## Text der Seite

▼▼▼

3.2. Mit Verordnung des Gemeinderates der Stadtgemeinde Neusiedl am See vom 7. Dezember 1990 über die Einhebung eines Erschließungsbeitrages, Anschlussbeitrages und Ergänzungsbeitrages nach dem Kanalabgabegesetz wurde von der Stadtgemeinde Neusiedl am See von der Ermächtigung nach diesem Gesetz Gebrauch gemacht.

Diese Verordnung wurde (nach den von der Stadtgemeinde Neusiedl am See vorgelegten Verordnungen) von der Verordnung des Gemeinderates der Stadtgemeinde Neusiedl am See "vom 19.12.2000 über die Ausschreibung eines Erschließungsbeitrages, einer Kanalanschlussgebühr und eines Ergänzungsbeitrages nach dem Kanalabgabegesetz" abgelöst. Diese Verordnung trat am 1. Jänner 2001 in Kraft. Der Bürgermeisters der Stadtgemeinde Neusiedl am See stützte in seinem Bescheid vom 27. Dezember 2000 die Vorschreibung noch auf die Verordnung des Gemeinderates der Stadtgemeinde Neusiedl am See vom 7. Dezember 1990.

▲▲▲

## Bereitgestellte Daten
▼▼▼

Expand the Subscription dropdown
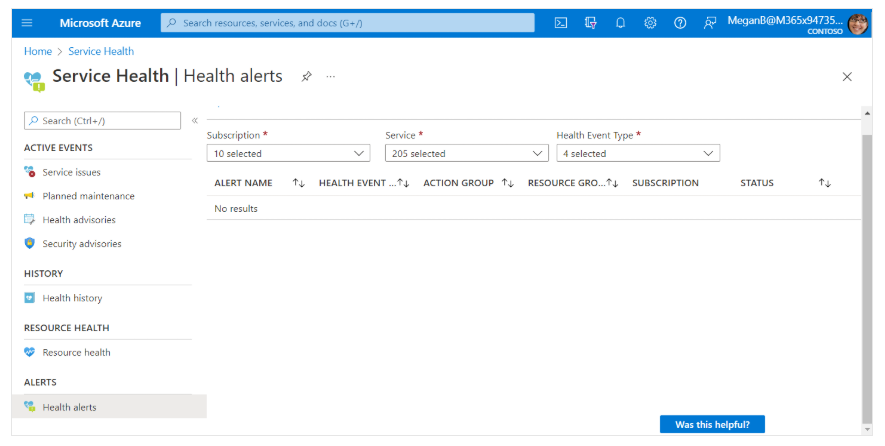288,154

▲▲▲

## Ihre Aufgaben
• a. Geben Sie aus dem Text über die Kanalabgabe den Abschnitt von „3.2. Mit Verordnung“ bis „Gesetz Gebrauch gemacht.“ wortgetreu aus.
• b. Fassen Sie den Absatz des Textes über die Kanalabgabe, der mit „3.2. Mit Verordnung des Gemeinderates“ beginnt, in einem kürzeren Satz zusammen und behalten Sie dabei die wesentlichen Angaben bei.
• c. Schreiben Sie den Text über die Kanalabgabe im Anschluss an seinen letzten Satz weiter.
Die Daten sind eigenständiges Material und gehören nicht zum Text über die Kanalabgabe.

## Ergebnisse je Aufgabe
• a.
3.2. Mit Verordnung des Gemeinderates der Stadtgemeinde Neusiedl am See vom 7. Dezember 1990 über die Einhebung eines Erschließungsbeitrages, Anschlussbeitrages und Ergänzungsbeitrages nach dem Kanalabgabegesetz wurde von der Stadtgemeinde Neusiedl am See von der Ermächtigung nach diesem Gesetz Gebrauch gemacht.

• b. Mit seiner Verordnung vom 7. Dezember 1990 machte der Gemeinderat der Stadtgemeinde Neusiedl am See von der Ermächtigung nach dem Kanalabgabegesetz Gebrauch, einen Erschließungsbeitrag, einen Anschlussbeitrag und einen Ergänzungsbeitrag einzuheben.

• c.
§ 3 dieser Verordnung lautete:

§ 3

(1) Wenn sich die Berechnungsfläche der im § 2 genannten Grundstücke ändert, wird ein Ergänzungsbeitrag zum Anschlußbeitrag erhoben.

(2) Die Höhe des Ergänzungsbeitrages ist entsprechend dem Ausmaß der zusätzlichen Berechnungsfläche zu bemessen."

Auch in der Verordnung des Gemeinderats vom 19. Dezember 2000 hat § 3 den selben Wortlaut.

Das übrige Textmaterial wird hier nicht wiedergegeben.